Y Anselmo fue creciendo al abrigo de las rocas y las vagonetas. Y aquel mono nuevo, impoluto, y sus guantes de hombre de nueve años sin un rasguño ni una marca, se convirtieron en su herramienta de trabajo, junto a los picos, la bencina, las traviesas y el polvo negro. Esa era toda su vida.
Y trozos de su propia vida se le fueron con la explosión del ochenta y uno, en la que perdió a su amigo del alma, Tomás, por un cambio de turno que no tuvo que ser. Pero es igual, a otro le hubiera tocado. La mina te da y te quita. Te da la vida, la tierra, su alma. Y te quita. Parte de tu alma y parte de tu vida.
Mientras termina de recorrer cansinamente el camino de vuelta a casa, aún recuerda todas y cada una de las historias ocurridas en el fondo de la mina. Y allí abajo, en los pasadizos, Anselmo ha pasado miedo muchas veces. Miedo del crujir de la madera, de la huída y las carreras por un derrumbe inesperado, de los tiempos, de las esperas; pero sobre todo, Anselmo ha sentido miedo del silencio. Un silencio hueco, profundo. Un silencio que te transporta a lo más lejano, que te impulsa a escuchar tu propia respiración para no sentirte solo.
Y cada día de esos cuarenta años, cada semana, siempre; una y otra vez, Anselmo ha sentido la humedad sorda de los tabiques que te cala hasta los huesos, el silencio de la jaula al final de la jornada, ascendiendo cientos de metros repleta de hombres exhaustos por el esfuerzo y, por qué no, también la cerveza y las risas en la taberna de Tino, terminando la jornada antes de volver a casa.
Pero Anselmo sabe que mañana volverá de nuevo a la mina. Con el mismo miedo, con la misma incertidumbre, pero también con la misma pasión que el primer día. Ése en que le dieron el casco de Julián, que había dejado de bajar por la silicosis, y que le tapaba hasta los ojos. Aún lo conserva como un recuerdo imborrable.

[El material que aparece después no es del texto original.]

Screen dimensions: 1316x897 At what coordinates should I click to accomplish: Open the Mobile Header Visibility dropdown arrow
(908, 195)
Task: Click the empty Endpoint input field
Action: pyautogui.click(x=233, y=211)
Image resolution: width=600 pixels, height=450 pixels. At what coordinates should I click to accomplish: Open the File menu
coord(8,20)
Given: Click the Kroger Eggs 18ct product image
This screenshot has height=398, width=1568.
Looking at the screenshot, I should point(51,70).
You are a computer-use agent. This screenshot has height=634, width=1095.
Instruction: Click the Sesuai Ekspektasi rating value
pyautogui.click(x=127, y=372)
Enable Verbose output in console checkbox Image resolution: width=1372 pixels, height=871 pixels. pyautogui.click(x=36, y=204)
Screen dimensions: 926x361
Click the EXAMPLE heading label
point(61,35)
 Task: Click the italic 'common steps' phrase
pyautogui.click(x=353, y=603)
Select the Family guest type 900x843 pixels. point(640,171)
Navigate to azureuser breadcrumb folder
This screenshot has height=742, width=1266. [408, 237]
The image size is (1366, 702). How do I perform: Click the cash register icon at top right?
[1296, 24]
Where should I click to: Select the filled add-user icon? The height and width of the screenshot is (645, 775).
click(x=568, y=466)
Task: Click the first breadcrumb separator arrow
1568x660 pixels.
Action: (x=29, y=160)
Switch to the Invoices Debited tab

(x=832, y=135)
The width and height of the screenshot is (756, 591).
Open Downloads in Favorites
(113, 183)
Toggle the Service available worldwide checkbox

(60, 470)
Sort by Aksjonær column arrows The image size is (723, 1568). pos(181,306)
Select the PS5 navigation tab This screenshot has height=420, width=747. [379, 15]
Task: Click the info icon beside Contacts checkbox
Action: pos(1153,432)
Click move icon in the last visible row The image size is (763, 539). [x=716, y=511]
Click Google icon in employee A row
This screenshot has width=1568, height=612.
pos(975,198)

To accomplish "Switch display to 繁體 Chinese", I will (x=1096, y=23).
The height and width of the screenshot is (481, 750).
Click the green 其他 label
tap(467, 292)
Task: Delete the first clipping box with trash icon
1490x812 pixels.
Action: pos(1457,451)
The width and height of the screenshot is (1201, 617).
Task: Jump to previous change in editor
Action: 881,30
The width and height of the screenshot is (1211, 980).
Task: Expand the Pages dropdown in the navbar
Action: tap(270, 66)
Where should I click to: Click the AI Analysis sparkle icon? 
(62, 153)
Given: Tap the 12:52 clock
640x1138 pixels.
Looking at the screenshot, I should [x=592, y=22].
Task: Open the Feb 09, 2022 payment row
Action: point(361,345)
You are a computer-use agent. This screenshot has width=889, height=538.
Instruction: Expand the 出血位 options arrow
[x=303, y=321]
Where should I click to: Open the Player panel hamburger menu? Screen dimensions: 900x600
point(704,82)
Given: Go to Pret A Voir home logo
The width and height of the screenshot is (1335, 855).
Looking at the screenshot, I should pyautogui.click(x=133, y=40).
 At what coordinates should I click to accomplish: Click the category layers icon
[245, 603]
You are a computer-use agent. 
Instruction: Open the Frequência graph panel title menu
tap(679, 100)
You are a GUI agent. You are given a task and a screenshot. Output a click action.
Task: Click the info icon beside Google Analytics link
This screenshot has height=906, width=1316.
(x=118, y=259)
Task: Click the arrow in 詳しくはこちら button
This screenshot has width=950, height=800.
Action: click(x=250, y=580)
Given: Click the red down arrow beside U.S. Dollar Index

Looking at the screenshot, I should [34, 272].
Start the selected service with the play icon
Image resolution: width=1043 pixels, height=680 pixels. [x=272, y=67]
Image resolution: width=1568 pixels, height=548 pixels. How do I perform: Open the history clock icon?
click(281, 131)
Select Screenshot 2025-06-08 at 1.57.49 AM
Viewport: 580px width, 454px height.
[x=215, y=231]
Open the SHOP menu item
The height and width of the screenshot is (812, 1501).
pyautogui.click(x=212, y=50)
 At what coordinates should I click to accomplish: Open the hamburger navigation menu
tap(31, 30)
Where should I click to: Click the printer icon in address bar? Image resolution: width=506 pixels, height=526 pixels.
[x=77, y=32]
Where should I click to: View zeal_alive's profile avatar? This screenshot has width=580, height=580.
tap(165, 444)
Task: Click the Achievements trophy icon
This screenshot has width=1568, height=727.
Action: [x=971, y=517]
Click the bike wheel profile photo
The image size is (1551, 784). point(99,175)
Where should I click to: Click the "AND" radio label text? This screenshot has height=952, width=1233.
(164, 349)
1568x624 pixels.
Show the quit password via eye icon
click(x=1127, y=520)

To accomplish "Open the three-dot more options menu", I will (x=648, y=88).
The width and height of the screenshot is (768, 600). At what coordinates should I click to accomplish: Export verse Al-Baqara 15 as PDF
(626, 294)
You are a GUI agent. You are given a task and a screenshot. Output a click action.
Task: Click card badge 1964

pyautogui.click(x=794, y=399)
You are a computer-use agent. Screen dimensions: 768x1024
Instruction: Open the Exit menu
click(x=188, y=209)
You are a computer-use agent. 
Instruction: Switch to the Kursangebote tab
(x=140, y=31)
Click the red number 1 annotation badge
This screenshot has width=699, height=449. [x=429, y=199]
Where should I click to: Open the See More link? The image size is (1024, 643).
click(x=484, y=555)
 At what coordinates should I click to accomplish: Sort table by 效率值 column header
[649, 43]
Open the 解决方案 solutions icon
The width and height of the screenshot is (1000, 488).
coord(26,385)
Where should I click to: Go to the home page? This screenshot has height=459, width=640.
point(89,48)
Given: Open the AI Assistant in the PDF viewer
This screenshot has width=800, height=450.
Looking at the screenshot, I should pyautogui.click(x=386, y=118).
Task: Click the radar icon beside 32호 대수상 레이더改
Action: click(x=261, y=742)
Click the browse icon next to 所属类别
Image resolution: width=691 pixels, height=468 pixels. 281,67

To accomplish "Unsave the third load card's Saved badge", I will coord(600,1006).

Frente al espejo del cuarto de baño, con los brazos enjabonados hasta los codos, Anselmo siente la contradicción dentro de sí. La mina es su vida, la ama, y sin embargo no quiere que su hijo siga sus pasos. “Es una vida demasiado dura y peligrosa”, -piensa, mientras enjuaga sus brazos con un chorro de agua clara, que se escapa por el desagüe convertida en un río de lava, negro y pastoso. Por un instante se queda pensativo frente al espejo, que le devuelve la figura de un hombre resquebrajado por la lucha y esfuerzo.
Pero siempre encuentra un motivo para volver al día siguiente.
“Estamos abriendo una nueva veta, María. Ya nos falta muy poco para conseguir el objetivo de los treinta mil kilos esta semana”, -comenta durante la cena.
Sabe que hay pocas cosas que le puedan impedir acudir a su cita con la mina. Seguramente, no hay nada que le impida bajar cada día al centro de su corazón.